En el 2004 realizó una exposición “por la ruta de los pájaros pintados” recorriendo todo el país en homenaje a la maestra uruguaya. Atrás quedaban decenas de exposiciones, festivales de cine como el de Cannes y bienales internacionales.
Quizás la más recordada fue la de San Pablo en 1965 en la que participó con su obra “Plac-Art” que tenía a un hombre dentro del cuadro. Se presentó en el aeropuerto a tomar el vuelo y llevaba un solo pasaje, el suyo. Cuando le preguntaron por quien lo acompañaba dijo que era parte de su obra. Viajaron los dos, Carlos y la obra de arte.

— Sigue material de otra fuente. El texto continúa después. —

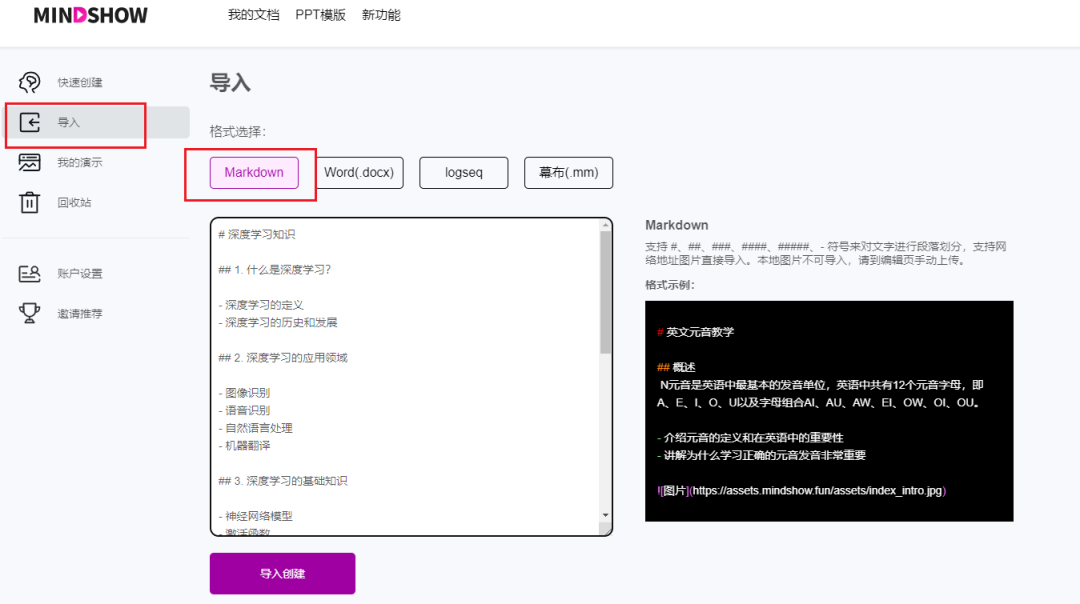
Task: Click the MINDSHOW logo
Action: click(90, 16)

Tendió la mano a todos. A los que tenían y a los que no tenían. A los de todos los partidos, religiones o lo que sea. Era, por vocación y forma de ser, universal.
Nos legó su “escultura habitable”. Esa Casa Pueblo en la loma de la Ballena que con sus blancos se destaca sobre los grises de las piedras, el verde de los pastos y el azul del cielo y el mar. La construyó pidiendo “perdón a la arquitectura por mi libertad de hornero”.
Era la época en que, por suerte, si uno se construía su casa personalmente o con la ayuda de amigos, en forma benévola, no había que inscribirse en las oficinas estatales ni prever aportes ni cosas que se le parezca. Eso vino mucho después.
En esa Casapueblo, Carlos era rico en amigos y soles. Aún hoy, al atardecer, se puede escuchar su voz diciendo: “Chau Sol. Gracias por provocarnos una lágrima al pensar que iluminaste tan bien la vida de nuestros abuelos, de nuestros padres y la de todos los seres queridos que ya no están junto a nosotros pero que te siguen disfrutando desde otra altura. Chau Sol, mañana te espero otra vez. Casapueblo es tu casa, por eso todos la llaman la casa del sol. El sol de mi vida de artista. El sol de mi soledad. Me siento millonario en soles que guardo en la alcancía del horizonte”.